## WHAT THIS TASK INVOLVES:
Below are the records; count the lines in which "computer" occurs and report only that number.

[Saved entries]

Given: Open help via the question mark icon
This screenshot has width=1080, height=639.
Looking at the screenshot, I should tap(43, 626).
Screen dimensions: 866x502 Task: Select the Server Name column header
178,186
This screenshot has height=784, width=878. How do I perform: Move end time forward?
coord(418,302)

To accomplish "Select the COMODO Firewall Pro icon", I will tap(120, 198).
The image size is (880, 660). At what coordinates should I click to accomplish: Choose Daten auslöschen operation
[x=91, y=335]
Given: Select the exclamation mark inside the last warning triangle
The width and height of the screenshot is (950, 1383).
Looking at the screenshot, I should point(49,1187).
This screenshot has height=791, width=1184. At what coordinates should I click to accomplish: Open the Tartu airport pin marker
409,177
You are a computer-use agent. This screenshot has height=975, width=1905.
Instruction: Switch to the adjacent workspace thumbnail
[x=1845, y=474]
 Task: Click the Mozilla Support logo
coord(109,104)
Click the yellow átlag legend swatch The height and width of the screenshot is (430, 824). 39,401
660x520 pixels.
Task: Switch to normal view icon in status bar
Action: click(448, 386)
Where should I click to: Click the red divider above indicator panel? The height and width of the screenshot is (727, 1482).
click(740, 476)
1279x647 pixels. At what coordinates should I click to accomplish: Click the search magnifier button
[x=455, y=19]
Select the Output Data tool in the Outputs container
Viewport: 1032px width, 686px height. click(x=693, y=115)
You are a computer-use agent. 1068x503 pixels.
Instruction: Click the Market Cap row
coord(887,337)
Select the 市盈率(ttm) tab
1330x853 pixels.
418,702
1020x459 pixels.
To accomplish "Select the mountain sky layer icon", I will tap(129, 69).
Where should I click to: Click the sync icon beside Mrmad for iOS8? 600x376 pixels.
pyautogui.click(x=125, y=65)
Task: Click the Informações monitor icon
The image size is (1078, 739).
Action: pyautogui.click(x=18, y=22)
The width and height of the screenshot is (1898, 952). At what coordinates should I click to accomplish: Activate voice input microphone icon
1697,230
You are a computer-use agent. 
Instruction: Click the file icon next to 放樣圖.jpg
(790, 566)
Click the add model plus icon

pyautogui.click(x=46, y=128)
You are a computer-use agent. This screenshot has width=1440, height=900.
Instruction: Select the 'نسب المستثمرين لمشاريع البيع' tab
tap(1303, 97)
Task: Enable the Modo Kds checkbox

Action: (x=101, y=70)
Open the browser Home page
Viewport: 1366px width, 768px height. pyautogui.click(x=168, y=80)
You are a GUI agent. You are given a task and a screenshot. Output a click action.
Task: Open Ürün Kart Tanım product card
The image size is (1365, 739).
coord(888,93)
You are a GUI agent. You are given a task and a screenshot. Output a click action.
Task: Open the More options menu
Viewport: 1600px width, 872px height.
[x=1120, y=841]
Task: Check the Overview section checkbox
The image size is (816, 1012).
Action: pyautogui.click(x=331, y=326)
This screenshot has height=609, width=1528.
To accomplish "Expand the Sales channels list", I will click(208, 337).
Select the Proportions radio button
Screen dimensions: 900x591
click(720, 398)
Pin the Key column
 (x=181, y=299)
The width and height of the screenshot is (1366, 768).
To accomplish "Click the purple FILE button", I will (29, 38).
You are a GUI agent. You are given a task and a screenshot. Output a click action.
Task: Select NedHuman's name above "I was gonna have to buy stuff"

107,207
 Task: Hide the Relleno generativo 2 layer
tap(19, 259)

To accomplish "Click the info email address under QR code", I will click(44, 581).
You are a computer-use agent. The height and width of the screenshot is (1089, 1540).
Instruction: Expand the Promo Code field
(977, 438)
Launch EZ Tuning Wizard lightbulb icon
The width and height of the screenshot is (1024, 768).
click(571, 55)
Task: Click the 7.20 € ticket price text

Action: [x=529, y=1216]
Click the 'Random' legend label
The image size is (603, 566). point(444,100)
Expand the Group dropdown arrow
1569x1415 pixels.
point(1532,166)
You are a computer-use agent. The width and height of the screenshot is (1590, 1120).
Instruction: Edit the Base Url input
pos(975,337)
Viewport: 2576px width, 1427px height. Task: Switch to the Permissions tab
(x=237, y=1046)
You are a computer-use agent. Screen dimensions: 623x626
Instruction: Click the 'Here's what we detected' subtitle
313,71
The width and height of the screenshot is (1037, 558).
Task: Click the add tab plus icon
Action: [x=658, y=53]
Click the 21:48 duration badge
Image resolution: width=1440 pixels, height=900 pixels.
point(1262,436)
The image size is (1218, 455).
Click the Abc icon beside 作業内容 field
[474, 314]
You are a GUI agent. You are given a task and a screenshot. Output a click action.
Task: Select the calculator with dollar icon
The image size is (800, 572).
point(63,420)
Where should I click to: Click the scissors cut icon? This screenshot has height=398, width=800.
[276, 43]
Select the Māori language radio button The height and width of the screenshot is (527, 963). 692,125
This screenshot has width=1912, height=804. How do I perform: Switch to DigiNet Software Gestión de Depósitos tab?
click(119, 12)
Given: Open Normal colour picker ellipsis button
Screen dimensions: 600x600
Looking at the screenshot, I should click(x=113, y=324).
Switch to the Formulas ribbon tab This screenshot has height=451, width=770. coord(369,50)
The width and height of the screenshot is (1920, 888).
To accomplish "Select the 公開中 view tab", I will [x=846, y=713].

## TASK RESULT:
7